(530f) Batch Scheduling with Quality-Based Changeovers | AIChE

(530f) Batch Scheduling with Quality-Based Changeovers

Authors 

Brunaud, B. - Presenter, Johnson & Johnson
Amaran, S., The Dow Chemical Company
Bury, S., Dow Inc.
Wassick, J., The Dow Chemical Company
Grossmann, I., Carnegie Mellon University
Batch scheduling is a frequent and complex operation performed in all process industries. The combinatorial nature of the problem difficults finding non intuitive solutions to capture additional value. Because of the high frequency of these operations, even small improvements can quickly translate into millions of dollars in savings. The planning horizon spans from two days to a few weeks. In the case of discrete-time models, the horizon is divided in hourly periods. The resulting models are difficult to solve, thereby motivating intensive research in this area[1]. One of the features that adds more complexity to the problem is the presence of sequence-dependent changeovers (SDC)[2], in which the length of the cleaning task performed between two successive processing tasks depends on the sequence in which the processing tasks are performed. For example, if in a given reactor, task B is performed after task A, then a cleaning of 2 hours might be required between the tasks. However, if task A is performed after task B, maybe the cleaning time could be longer, not required, or the transition from B to A might be even forbidden. The cleaning is frequently required to prevent cross contamination between products.

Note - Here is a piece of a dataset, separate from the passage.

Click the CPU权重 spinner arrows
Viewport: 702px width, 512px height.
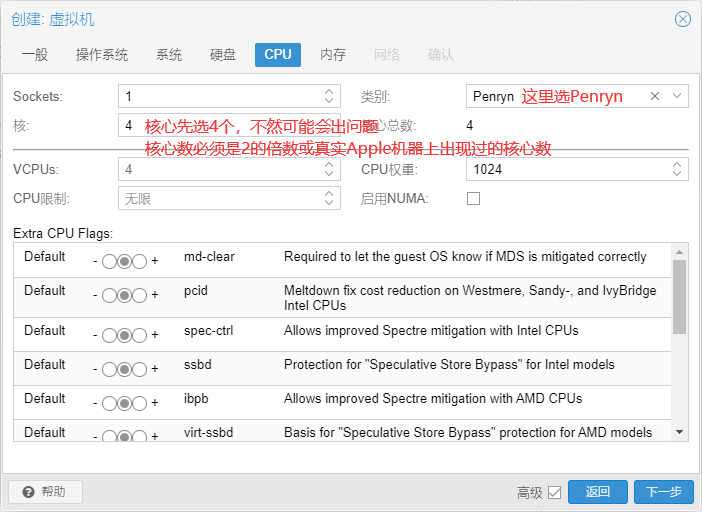pos(678,169)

In many applications, like the production of chemicals of the same product family, the cleaning can be avoided by making sure enough batches of the second product are performed in a row, and any impurities from the previous product are diluted enough such that the resulting product meet quality standards. We refer to this type of transitions as quality-based changeovers (QBC). This kind of transitions have not been addressed in the Process Systems Engineering (PSE) literature. The required models need to consider the option of performing either a quality-based changeover or a traditional cleaning changeover. We implement and test quality-based changeovers in three of the major general purpose scheduling frameworks in PSE, namely State-Task-Network (STN)[3], Resource-Task-Network (RTN)[4], and Unit-Operation-Port-State-Superstructure (UOPSS)[5]. Implementing in the three frameworks allows to compare their computational efficiency, and main features, including extensibility to accommodate novel features such as quality based changeovers. The implementations are tested in a small process network, and in an industrial-sized network. For the second case, a richer objective function is proposed, including minimization of priority-dependent backlog, changeover time, and deviation from a previously determined plan.

The results obtained give valuable insights on the three frameworks. Some highlights of the comparisons performed are:

QBC can seamlessly integrated in the STN and UOPSS frameworks by extension of their SDC constraints. On the other hand, RTN requires the addition of many auxiliary tasks and resources.

QBC reduces computational burden to the problem by tightening the SDC constraints.

Since few SDC constraints are active at the optimum, they can be effectively handled with use of lazy constraints.

UOPSS requires the addition of less SDC constraints, which makes it more efficient for large problems.

The modeling extensions allow to better represent industrial problems, while the insights obtained yield guidelines for model selection. These two aspects combined represent an important contribution to the adoption optimization of scheduling operations.

References

[1] Harjunkoski, I., Maravelias, C.T., Bongers, P., Castro, P.M., Engell, S., Grossmann, I.E., Hooker, J., Méndez, C., Sand, G. and Wassick, J., 2014. Scope for industrial applications of production scheduling models and solution methods. Computers & Chemical Engineering, 62, pp.161-193.

[2] Kim, S.C. and Bobrowski, P.M., 1994. Impact of sequence-dependent setup time on job shop scheduling performance. The International Journal of Production Research, 32(7), pp.1503-1520.

[3] Kondili, E., Pantelides, C.C. and Sargent, R.W.H., 1993. A general algorithm for short-term scheduling of batch operations—I. MILP formulation. Computers & Chemical Engineering, 17(2), pp.211-227.

[4] Pantelides, C.C., 1994, July. Unified frameworks for optimal process planning and scheduling. In Proceedings on the second conference on foundations of computer aided operations (pp. 253-274). New York: Cache Publications.

[5] Zyngier, D. and Kelly, J.D., 2012, June. UOPSS: a new paradigm for modeling production planning & scheduling systems. In Symposium on Computer Aided Process Engineering (Vol. 17, p. 20).